▸ EXCERPTED TEXT:
★ ★ ★

Blog /Mike's Agile

January 22, 2014 17:46 +0000  |  Employment Software Web Development 0

Every once in a while I hear people speaking with authority about what exactly agile software development is, and the funny thing is, they usually conflict with other statements with similar authority about agile. Often, this is coupled with negative comments about how agile is impractical because X, which is frustrating, because some of my most productive years were spent in a fully agile office environment.

So I thought that I'd write something about agile as well, if for no other reason than to hopefully point people in the direction of what I know to be a very efficient and practical means of getting stuff done. I don't want to claim that this is the One True Way of agile development though, as I'm not interested in having the kind of conversation where we re-classify everything for the sake of giving it a name. My team lead at the time, Mike Gauthier called this system agile, and that's good enough for me.

Talk Less, Code More

The goal behind agile is to have developers spend time doing what they love: rolling code, and to keep them out of meetings they want no part of to begin with. Instead developers have only 3 responsibilities over and above writing code throughout the sprint. I'll cover these in more detail below:

  • A Morning stand up meeting: Every day, 10min
  • Sprint meeting: 1hr
    • 30min to recap the last sprint
    • 30min to prepare the next one
  • Any additional initiative taken to talk to the client about what they want

Note what isn't in that list:

  • Requirements meetings
  • Proposals
  • Logging hours
  • Documentation

The idea behind agile is essentially: "Here's a task, go!". The key to making this work is to keep the tasks simple and concise, so that the result of the sprint is incremental. Read: easy to deploy, with no surprises.

The rapid pace of an agile project means that the usual slow processes of planning meetings and wiki documentation becomes an exercise in futility: the job is done before it's planned, and it's changed not long after it's documented.

★ ★ ★

(Rows of pointing data)
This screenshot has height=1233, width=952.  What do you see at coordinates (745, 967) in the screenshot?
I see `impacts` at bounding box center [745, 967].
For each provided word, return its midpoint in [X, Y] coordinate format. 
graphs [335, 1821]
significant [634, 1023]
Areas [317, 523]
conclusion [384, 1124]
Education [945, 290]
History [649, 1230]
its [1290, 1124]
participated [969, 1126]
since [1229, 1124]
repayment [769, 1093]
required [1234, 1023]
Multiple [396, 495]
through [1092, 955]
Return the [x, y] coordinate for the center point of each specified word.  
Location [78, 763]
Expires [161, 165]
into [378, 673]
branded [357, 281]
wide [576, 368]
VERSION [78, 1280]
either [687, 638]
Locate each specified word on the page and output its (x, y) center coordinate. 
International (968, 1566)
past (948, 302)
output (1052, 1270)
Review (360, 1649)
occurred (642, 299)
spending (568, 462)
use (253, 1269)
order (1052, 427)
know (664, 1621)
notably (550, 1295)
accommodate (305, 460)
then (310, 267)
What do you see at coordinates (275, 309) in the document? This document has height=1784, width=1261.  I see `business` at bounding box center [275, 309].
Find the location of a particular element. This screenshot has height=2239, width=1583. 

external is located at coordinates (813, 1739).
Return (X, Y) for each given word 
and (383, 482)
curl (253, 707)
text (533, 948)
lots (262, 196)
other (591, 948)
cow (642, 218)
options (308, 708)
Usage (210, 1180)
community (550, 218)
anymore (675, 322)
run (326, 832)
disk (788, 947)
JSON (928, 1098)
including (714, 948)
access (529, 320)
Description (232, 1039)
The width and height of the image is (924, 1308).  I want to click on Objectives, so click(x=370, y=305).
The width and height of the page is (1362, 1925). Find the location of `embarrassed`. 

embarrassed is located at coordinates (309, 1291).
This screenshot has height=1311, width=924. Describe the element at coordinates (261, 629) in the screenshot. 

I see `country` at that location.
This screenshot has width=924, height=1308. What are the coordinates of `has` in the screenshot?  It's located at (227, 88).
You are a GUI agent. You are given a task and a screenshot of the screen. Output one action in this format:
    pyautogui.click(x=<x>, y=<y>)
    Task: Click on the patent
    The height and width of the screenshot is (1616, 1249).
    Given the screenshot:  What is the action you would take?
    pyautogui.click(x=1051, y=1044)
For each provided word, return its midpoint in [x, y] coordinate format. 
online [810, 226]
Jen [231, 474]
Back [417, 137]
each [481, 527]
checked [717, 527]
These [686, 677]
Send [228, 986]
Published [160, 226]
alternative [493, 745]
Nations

★ ★ ★

▸ TO DO:
[1] Quote the blog post on agile word for word, starting at the words that contain "Blog /Mike's Agile" and ending after "agile office environment.".
[2] Render this sentence from the blog post on agile into Spanish: "The key to making this work is to keep the tasks simple and concise, so that the result of the sprint is incremental."
[3] Proceed with the blog post on agile, writing on from its final sentence.
The rows have no connection to the blog post on agile development.

▸ RESPONSES TO THE EXERCISE:
[1]
Blog /Mike's Agile

January 22, 2014 17:46 +0000  |  Employment Software Web Development 0

Every once in a while I hear people speaking with authority about what exactly agile software development is, and the funny thing is, they usually conflict with other statements with similar authority about agile. Often, this is coupled with negative comments about how agile is impractical because X, which is frustrating, because some of my most productive years were spent in a fully agile office environment.

[2] La clave para que esto funcione es mantener las tareas simples y concisas, de modo que el resultado del sprint sea incremental.

[3]
Stand Up

It sounds like a pointless process, but it's probably the most powerful part of an agile system. The morning "stand up" meeting, or "scrum" is exactly what it sounds like: the entire team stands up in a corner of the room to answer 3 questions each:

  1. What'd you do yesterday?
  2. What're you expecting to do today?
  3. What happened yesterday that prevented you from doing what you needed to do?

Each developer should talk for no more than a few minutes, answering these questions point blank. It's the opportunity for the team lead to address whatever problems were mentioned (after the meeting), and for other developers to find out that their colleagues are waiting for them to finish something.

Note that this meeting is not for design discussions, or gripes etc. Rather, the purpose is to be a quick update on what's going on -- which is why you're supposed to stand up through the whole thing. The minute someone starts to look like they need to sit, that's your cue that the meeting has gone on too long.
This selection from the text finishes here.